Records supplied:

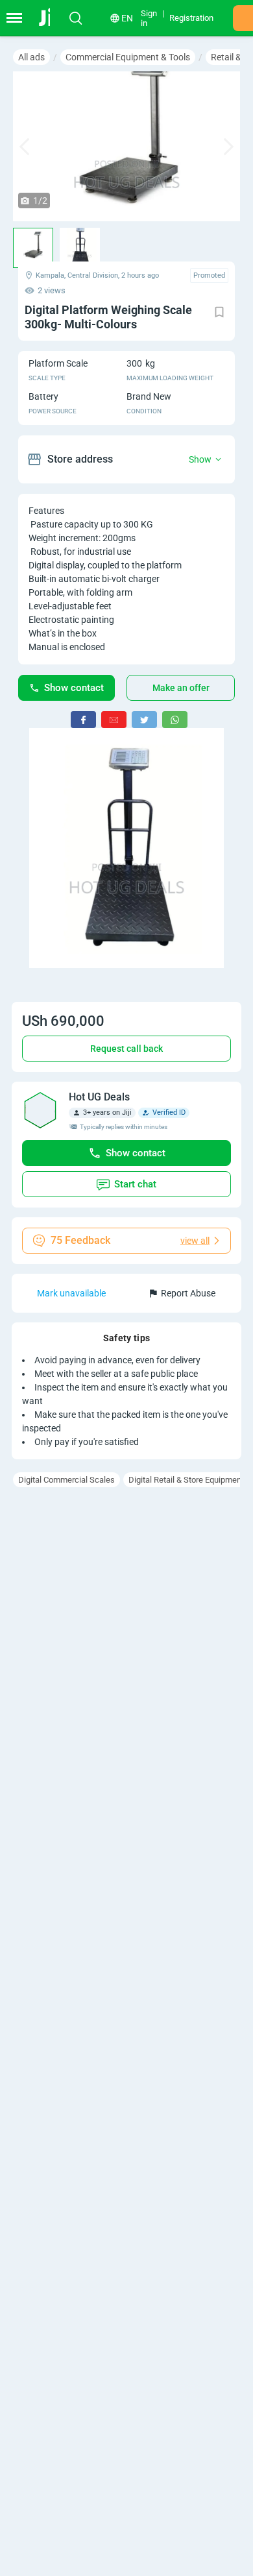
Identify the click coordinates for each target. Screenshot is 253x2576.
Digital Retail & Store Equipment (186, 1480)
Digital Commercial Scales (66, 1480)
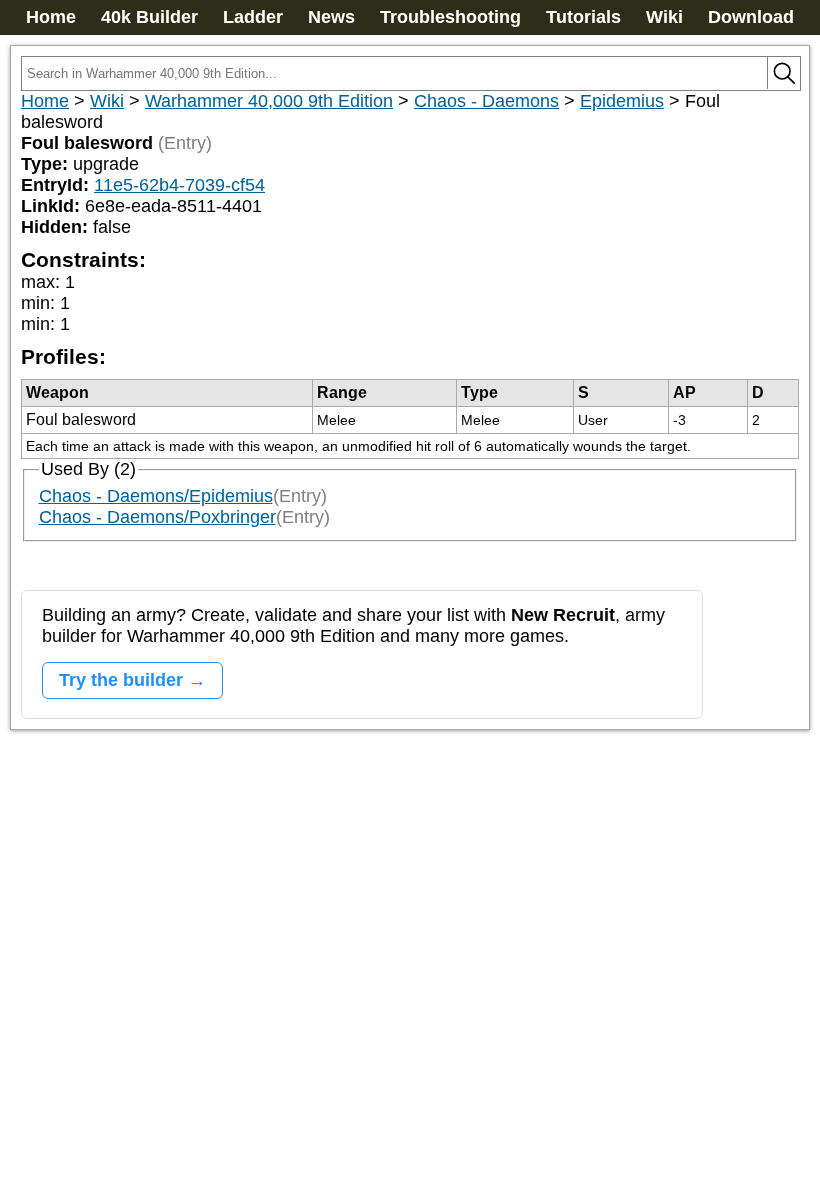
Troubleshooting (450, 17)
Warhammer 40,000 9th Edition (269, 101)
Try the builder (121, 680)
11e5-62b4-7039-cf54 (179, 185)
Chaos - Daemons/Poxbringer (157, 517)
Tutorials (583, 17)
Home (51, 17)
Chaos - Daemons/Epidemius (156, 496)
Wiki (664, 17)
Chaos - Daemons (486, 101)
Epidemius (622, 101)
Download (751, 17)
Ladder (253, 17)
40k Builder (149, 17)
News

Task brief: Find how many lines of the listing include the word "Chaos" and answer with that count by itself.

Exercise answer: 3